マーキューシオ役について語る下のインタビューを、最後の文の後から書き継ぐこと。

> 抜粋本文:
============================================================

稽古に入る前は「ロミオとジュリエットの愛の物語がメインだな」と思っていたのですが、いざマーキューシオを演じてみて思ったのは、この作品は “青春群像劇”でもあるということ。若者たちの強さや、何にも囚われることのない爆発力など、そういったものが色濃く描かれていると感じましたし、彼らのパワーが観てくださる皆さんにも伝わったらいいな、と思います。

伊藤あさひ

若者たちの強さが描かれている一方で、
大人の憎しみを受け継ぐように
育ってきたマーキューシオ。
自身の憎しみではない感情を、
どのように分析されましたか?

最初はシンプルに、自分の中に『モンタギュー VS キャピュレット』の構図を落とし込もうと思いながら演じていたのですが、マーキューシオに触れていくにつれて「あれ?意外にマーキューシオ自身はその構図を気にしていないのかも?」と、思いはじめたんです。そこからは僕なりに考えて、「自分が演じるならこうしたい」と思うマーキューシオをつくっていきました。僕が感じたマーキューシオは、賢いがゆえに、人間の良くない部分や大人たちの考え方が、他の人よりも分かってしまう青年。キャピュレット家への憎しみよりも、彼のその鋭い感覚を深めていったほうがより魅力的になる気がしたんです。マーキューシオ自身がキャピュレット家を憎んでいるわけではなく、親友であるロミオとベンヴォーリオの家のために、意識的にキャピュレット家への憎しみを自身で生み出しているんじゃないかな、と。そう考えると、マーキューシオの言葉がだんだんと裏返しの意味に聞こえてきて。

============================================================

> 記録データ:
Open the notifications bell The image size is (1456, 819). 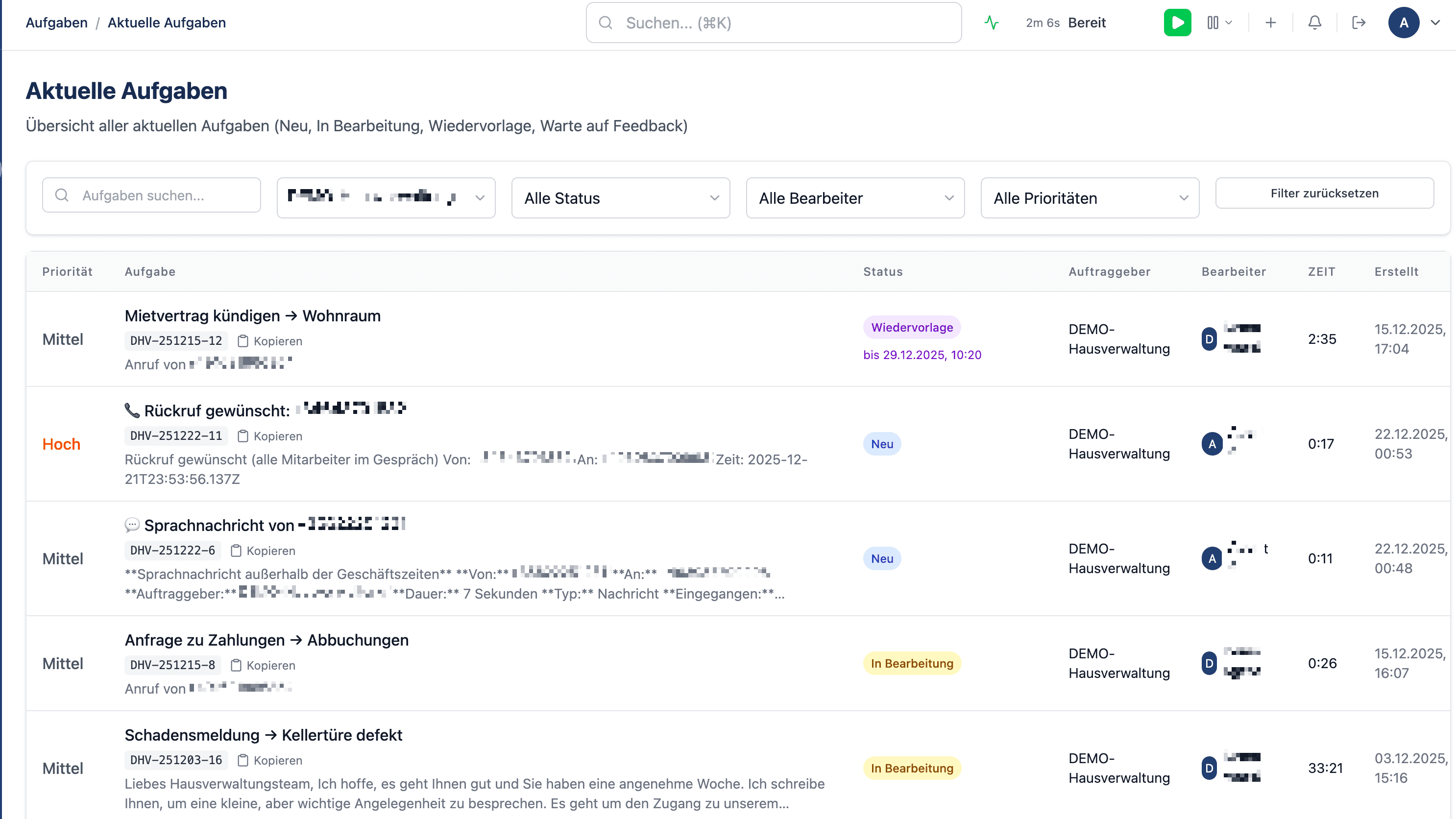point(1314,23)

============================================================

> 以下が結果:
理由のない憎しみを自身で生み出すこと、
体力のいる、苦しいことのように思います。

マーキューシオの楽曲『マーキューシオの死』の中に「俺は恨む お前の家を モンタギューとキャピュレット」という歌詞があるのですが、これまでのマーキューシオ役の方の映像を観ると、「キャピュレット」を強調して叫んでいる方が結構いらして。ただ、僕が考え続けてきたマーキューシオだったら、モンタギューとキャピュレット、どちらの家名も叫ぶと思ったんです。両者の名前を叫びながら、彼が本当に憎んでいるのは、変わらないこの世界であり、社会なんだろうな、と。

伊藤あさひ

その憎しみが『マーキューシオの死』で
さらけ出されているんですね。
初ミュージカル、
歌唱・ダンスの稽古はいかがでしたか?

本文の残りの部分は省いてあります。